Les approches de santé sont différentes dans chaque pays, notamment au Royaume-Uni et concernant les maladies chroniques. En France, les hôpitaux sont payés majoritairement à l’acte (T2A) et ne bénéficient pas de revenus qui leur permettent d’investir dans la prévention et de mettre en place des systèmes plus responsabilisants et moins couteux au long terme. Tout le système se bâtit ensuite sur cette base. En France, nous avons une très bonne organisation au niveau des équipes mais il nous manque les moyens pour déployer une véritable politique de prévention. On peut espérer qu’avec le Ségur de la santé l’accent sera mis sur la prévention.

 

D’après vous, à quoi est due l’amélioration du comportement des Français dans la consommation des produits à risque ?

L’amélioration du comportement des Français est sans aucun doute due à la surmédiatisation des enjeux sanitaires inédits auxquels nous avons dû faire face. Les risques pour la santé ont été soudainement remis sur le devant de la scène : nous sommes une génération qui n’a pas été trop confrontée à ce sujet et qui a oublié de nombreuses évidences, du fait nous vivons dans un monde aseptisé dans lequel tout est sous contrôle. Il faut visiblement être exposé à la maladie pour prendre conscience que des risques sanitaires existent toujours.

 

Quelle est votre vision de la suite post-Covid en matière de santé ?
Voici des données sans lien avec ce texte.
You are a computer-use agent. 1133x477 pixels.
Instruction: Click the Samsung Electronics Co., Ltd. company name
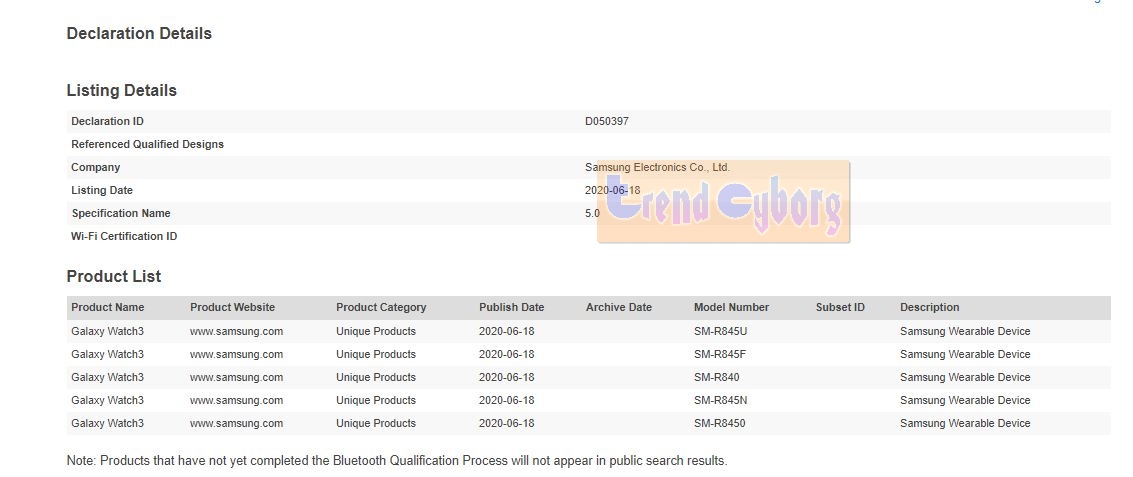click(657, 167)
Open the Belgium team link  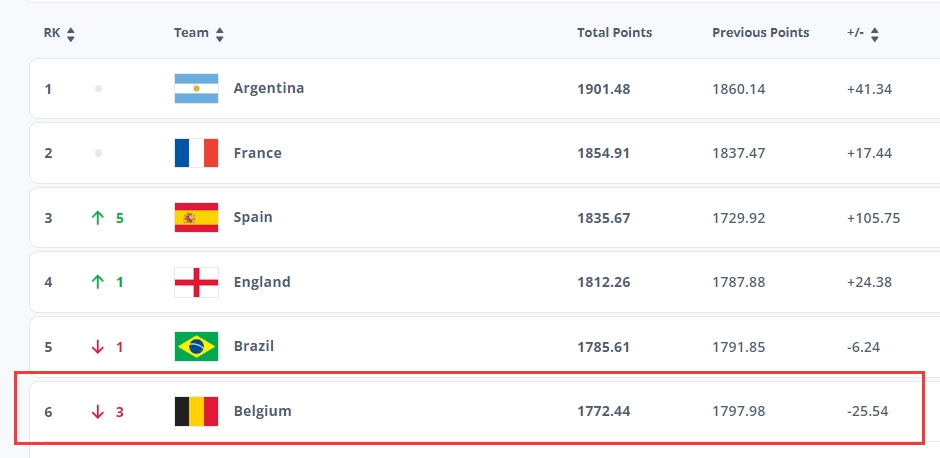pyautogui.click(x=263, y=411)
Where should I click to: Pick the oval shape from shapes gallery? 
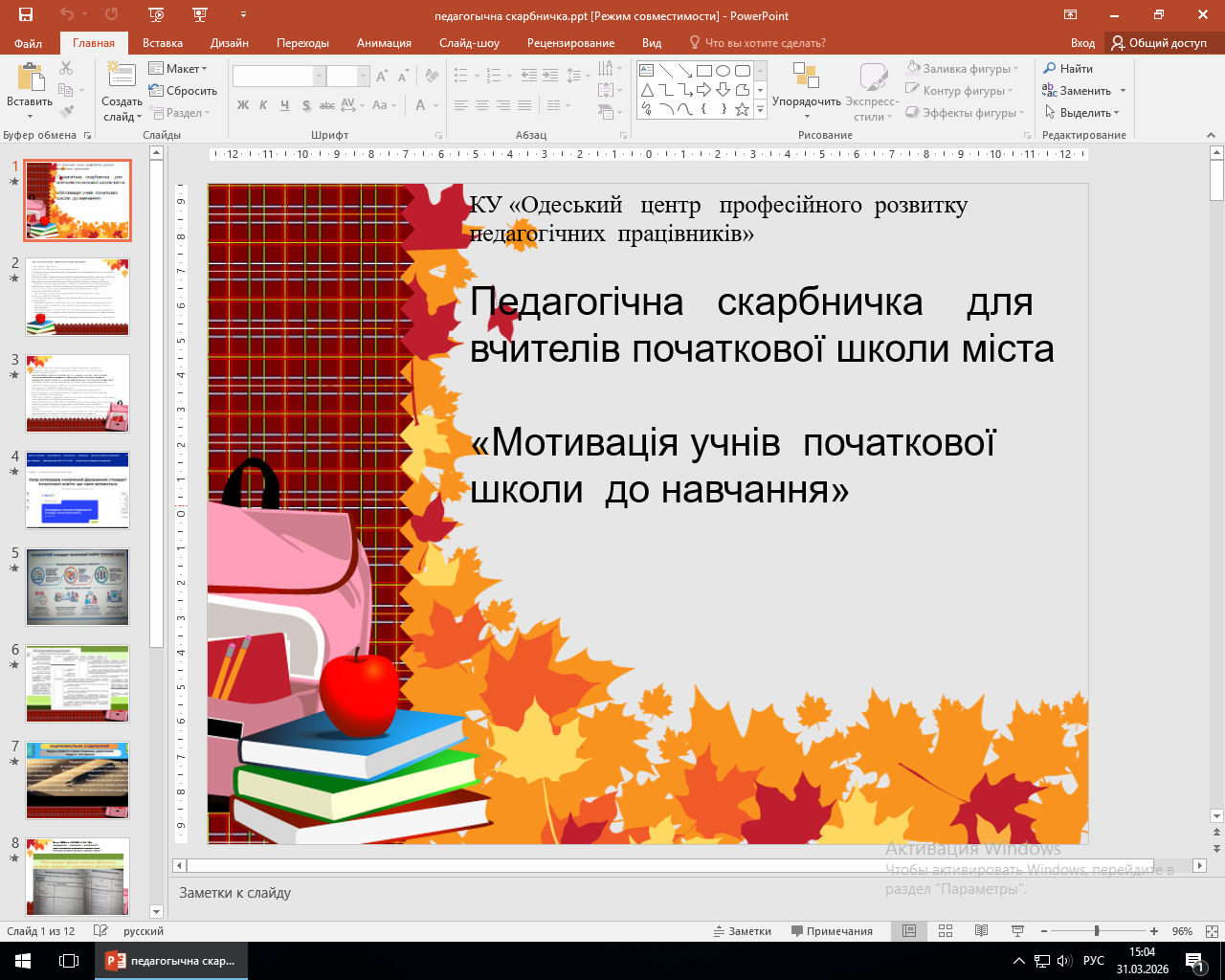723,71
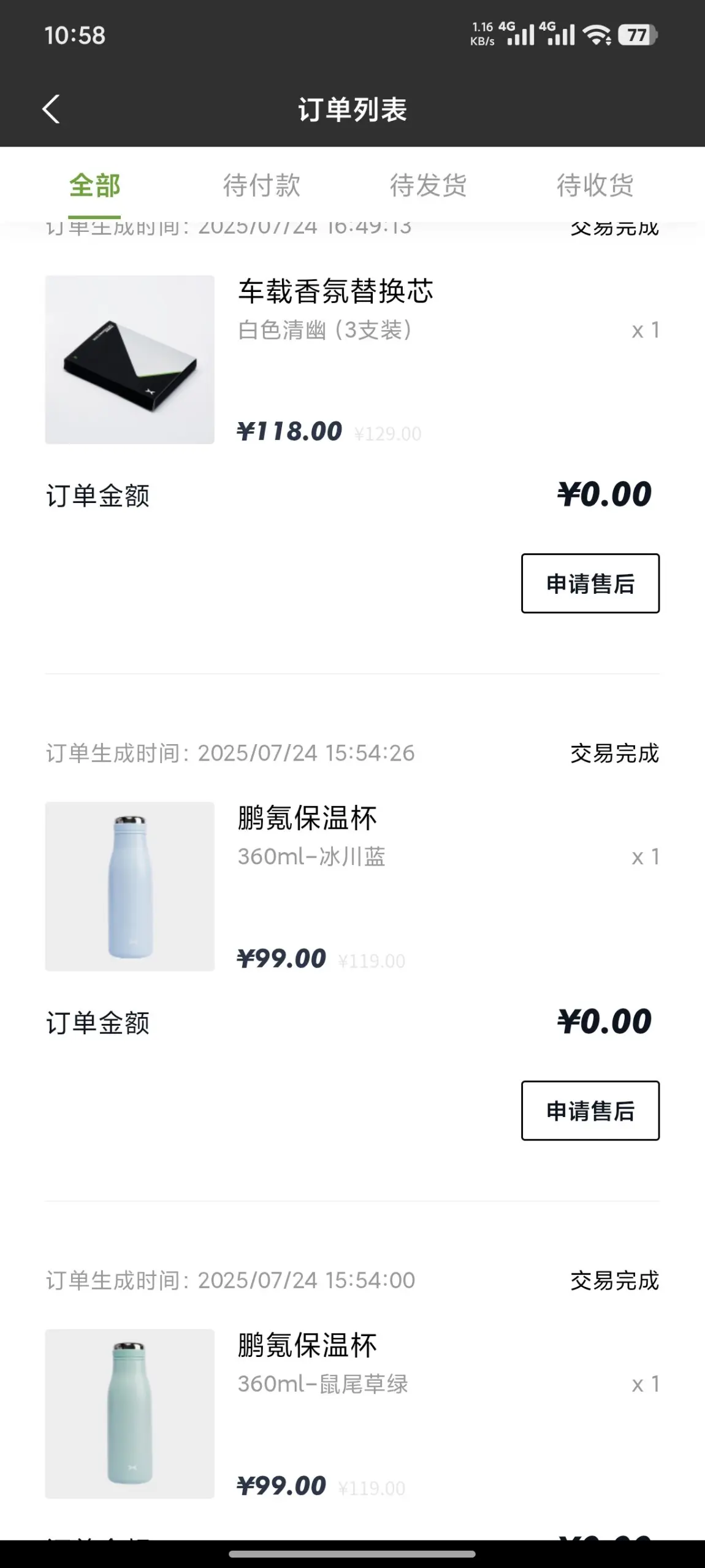Open the 鼠尾草绿 鹏氪保温杯 product title
The image size is (705, 1568).
pyautogui.click(x=307, y=1345)
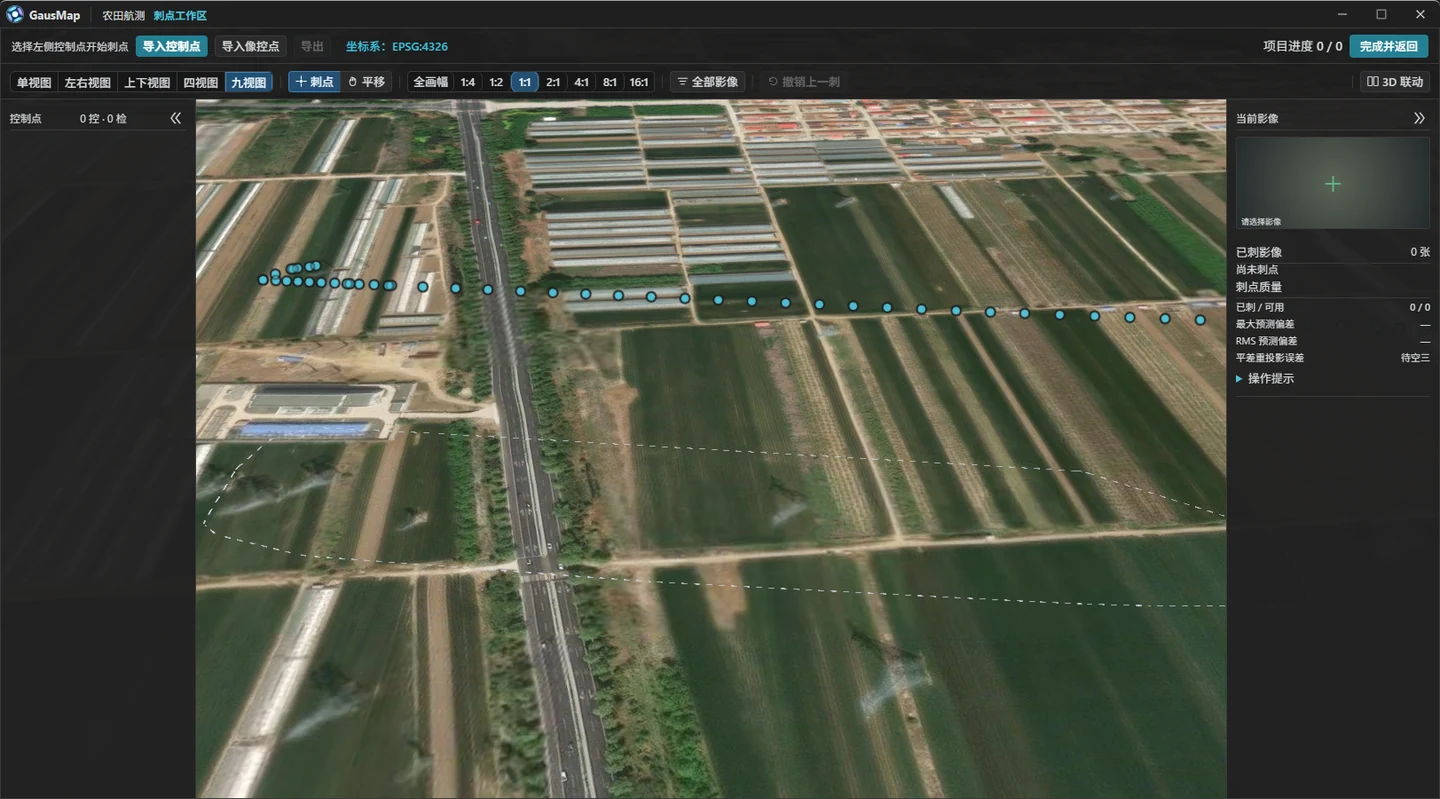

L’apprentissage des gestes barrières a été efficace et devrait perdurer. Nous avons également réappris que nous sommes loin d’être tous égaux face à la maladie et qu’il faut être solidaires pour diminuer les risques pour tous. Il faut oublier l’égalité au profit d’une équité des soins, qui donne à chacun en fonction de ses besoins, via une politique de prévention adaptée et solidaire. La prévention est incontournable : il est plus que jamais nécessaire de la mettre au premier plan.